In his editor's letter "The End of The American Network" (Nov. 2013), Moshe Y. Vardi made this startling statement: "Thus, in spite of its being a globally distributed system, the Internet is ultimately controlled by the U.S. government. This enables the U.S. government to conduct Internet surveillance operations that would have been impossible without this degree of control." This is untrue on several levels: First, so-called U.S. control of the Internet is limited to approval of root-zone changes of the Domain Name System, though the U.S. has never exercised that authority against any top-level delegation or re-delegation proposed by the Internet Corporation for Assigned Names and Numbers (http://www.icann.org), the not-for-profit organization that oversees the Internet's naming and numbering system. In addition, root-zone servers exist outside the U.S., and any heavy-handed attempt by the U.S. government to exercise unwarranted control over the contents of the zone would be international political suicide and likely cause a near immediate takeover by operators in other countries. Second, this administrative function has nothing to do with the routing of information on the Internet and does not provide any agency of the U.S. government any advantage for surveillance of Internet traffic.

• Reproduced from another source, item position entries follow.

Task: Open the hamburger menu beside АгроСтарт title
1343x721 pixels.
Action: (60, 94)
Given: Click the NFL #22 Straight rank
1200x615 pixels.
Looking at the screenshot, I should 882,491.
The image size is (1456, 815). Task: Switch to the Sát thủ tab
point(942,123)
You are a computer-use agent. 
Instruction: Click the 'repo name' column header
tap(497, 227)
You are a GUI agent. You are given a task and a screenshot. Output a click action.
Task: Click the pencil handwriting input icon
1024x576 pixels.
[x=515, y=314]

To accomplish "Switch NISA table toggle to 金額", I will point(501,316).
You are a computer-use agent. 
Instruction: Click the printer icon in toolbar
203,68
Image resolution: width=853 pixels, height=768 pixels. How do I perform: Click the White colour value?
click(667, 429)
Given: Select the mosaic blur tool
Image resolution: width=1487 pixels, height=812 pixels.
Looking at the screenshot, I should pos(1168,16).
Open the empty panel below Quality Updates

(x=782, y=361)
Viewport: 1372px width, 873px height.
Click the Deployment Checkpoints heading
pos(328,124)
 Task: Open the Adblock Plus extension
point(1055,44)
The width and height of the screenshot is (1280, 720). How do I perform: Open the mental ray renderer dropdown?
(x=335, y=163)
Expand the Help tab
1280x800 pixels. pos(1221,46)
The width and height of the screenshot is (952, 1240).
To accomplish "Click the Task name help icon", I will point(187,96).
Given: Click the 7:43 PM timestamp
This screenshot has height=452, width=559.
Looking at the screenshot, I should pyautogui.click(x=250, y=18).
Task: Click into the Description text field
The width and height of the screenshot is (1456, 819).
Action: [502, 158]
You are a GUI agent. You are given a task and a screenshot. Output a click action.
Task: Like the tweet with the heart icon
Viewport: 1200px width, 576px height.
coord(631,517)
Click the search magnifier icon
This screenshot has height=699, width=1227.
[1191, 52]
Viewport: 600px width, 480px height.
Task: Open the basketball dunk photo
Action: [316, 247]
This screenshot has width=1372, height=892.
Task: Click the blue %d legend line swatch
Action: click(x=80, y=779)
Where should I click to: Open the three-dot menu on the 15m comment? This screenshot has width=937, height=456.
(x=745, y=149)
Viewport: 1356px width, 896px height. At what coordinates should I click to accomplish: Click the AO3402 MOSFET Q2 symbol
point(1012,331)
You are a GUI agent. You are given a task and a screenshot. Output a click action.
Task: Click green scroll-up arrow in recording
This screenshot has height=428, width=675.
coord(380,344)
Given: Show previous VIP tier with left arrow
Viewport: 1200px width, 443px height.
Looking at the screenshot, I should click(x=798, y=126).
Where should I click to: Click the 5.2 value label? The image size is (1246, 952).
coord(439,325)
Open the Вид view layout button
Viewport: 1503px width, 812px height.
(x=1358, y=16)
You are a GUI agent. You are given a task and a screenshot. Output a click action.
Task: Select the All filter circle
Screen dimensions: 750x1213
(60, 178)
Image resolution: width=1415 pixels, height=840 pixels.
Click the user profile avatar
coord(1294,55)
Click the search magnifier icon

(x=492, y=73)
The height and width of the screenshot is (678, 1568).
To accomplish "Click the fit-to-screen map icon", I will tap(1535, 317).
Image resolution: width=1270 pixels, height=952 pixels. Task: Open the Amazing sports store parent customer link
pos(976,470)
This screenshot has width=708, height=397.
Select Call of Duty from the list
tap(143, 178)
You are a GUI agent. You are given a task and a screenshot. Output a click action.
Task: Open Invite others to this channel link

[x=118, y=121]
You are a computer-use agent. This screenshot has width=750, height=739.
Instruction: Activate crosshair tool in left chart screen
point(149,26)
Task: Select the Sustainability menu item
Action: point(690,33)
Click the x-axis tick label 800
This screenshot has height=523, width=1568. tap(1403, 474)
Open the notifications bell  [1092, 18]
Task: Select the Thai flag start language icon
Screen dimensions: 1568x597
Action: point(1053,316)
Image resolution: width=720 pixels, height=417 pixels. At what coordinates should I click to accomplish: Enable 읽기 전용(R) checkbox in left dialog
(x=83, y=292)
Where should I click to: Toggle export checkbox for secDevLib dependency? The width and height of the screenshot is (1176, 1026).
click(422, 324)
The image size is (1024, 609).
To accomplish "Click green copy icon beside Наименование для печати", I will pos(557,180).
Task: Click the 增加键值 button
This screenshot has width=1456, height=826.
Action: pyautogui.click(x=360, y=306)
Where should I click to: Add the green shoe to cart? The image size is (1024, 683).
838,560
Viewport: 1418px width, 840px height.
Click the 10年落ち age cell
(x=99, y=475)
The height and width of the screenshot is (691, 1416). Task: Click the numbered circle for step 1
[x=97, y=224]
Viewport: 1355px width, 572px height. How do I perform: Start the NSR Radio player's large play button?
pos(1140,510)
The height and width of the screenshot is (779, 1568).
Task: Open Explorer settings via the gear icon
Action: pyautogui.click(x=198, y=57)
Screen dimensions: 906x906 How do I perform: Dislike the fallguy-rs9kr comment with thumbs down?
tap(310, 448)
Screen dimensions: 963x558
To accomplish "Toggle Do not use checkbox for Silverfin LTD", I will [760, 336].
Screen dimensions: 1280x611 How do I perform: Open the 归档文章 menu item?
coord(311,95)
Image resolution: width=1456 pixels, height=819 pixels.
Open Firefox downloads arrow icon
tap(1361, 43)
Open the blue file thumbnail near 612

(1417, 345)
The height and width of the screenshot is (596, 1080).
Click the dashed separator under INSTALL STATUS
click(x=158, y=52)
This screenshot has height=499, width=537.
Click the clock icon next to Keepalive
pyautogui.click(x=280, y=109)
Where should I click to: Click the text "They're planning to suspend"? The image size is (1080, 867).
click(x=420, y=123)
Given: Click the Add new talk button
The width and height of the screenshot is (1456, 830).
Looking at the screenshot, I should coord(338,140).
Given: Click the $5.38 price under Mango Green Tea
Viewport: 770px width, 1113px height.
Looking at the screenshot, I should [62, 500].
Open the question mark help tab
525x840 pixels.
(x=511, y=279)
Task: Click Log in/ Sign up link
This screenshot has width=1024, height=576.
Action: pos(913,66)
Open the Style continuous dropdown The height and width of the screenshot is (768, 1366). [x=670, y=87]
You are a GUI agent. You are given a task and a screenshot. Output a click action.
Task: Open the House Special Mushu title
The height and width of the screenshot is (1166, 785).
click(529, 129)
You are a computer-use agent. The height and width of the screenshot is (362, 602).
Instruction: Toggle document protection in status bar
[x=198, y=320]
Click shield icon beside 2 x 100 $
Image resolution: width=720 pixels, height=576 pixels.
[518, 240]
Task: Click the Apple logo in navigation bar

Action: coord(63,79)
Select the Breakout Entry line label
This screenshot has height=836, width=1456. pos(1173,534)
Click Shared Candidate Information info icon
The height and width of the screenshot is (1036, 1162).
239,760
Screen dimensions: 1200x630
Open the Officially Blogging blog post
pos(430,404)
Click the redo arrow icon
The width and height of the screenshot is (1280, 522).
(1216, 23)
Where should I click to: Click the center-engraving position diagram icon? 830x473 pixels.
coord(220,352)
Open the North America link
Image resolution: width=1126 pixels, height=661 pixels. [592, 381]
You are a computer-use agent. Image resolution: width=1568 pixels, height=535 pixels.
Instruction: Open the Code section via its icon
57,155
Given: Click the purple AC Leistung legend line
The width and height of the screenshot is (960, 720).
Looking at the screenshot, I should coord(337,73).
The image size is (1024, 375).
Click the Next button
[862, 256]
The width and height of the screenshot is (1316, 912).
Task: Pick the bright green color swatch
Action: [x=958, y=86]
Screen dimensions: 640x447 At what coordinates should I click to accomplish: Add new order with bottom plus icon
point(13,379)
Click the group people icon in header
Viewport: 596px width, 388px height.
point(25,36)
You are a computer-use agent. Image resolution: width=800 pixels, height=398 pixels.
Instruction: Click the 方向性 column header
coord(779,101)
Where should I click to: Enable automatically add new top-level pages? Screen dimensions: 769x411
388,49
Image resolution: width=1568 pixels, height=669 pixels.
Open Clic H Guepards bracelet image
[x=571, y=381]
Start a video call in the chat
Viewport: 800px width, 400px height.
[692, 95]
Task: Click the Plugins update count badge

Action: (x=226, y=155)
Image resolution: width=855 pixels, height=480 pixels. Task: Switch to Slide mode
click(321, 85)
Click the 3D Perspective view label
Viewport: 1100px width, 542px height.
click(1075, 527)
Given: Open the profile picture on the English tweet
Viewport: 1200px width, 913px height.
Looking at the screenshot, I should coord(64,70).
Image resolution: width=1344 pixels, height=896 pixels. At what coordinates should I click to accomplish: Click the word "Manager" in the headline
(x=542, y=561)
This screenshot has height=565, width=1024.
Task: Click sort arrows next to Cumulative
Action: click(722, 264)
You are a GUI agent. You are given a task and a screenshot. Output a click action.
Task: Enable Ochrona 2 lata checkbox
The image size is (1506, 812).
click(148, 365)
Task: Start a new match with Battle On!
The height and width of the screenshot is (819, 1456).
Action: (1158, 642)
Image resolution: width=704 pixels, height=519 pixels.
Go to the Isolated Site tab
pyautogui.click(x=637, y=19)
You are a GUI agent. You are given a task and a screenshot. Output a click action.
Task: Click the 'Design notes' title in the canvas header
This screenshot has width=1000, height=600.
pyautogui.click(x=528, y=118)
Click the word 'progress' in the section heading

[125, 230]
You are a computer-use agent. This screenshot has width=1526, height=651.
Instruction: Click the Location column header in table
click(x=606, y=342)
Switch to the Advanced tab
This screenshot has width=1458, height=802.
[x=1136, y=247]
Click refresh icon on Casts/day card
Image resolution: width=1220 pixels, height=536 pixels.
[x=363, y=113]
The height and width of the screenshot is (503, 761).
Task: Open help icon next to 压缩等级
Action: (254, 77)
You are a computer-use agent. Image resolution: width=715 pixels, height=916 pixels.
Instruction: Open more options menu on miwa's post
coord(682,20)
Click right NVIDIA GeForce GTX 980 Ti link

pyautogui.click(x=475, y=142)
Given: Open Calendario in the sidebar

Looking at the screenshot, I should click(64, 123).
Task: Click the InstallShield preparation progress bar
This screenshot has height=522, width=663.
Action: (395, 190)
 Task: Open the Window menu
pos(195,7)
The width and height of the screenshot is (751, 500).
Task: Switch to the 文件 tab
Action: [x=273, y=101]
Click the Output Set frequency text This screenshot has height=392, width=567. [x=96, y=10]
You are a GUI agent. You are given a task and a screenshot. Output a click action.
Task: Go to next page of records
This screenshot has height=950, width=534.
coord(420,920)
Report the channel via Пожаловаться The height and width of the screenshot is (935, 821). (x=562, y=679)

Although the topology of the early Internet was such that much of the world's traffic flowed through the U.S., it was a historical artifact of the Internet's early development. More recently, the pattern changed radically, with Internet topology evolving into a more comprehensive global mesh structure.
Moshe Vardi's response to George Sadowsky is disappointing. If you are not an Internet expert, why write an opinion about the Internet in a technical journal? The shock and surprise at Snowden's revelations seems overdone to me. I suggest reading, say, the Communications of the ACM for some background.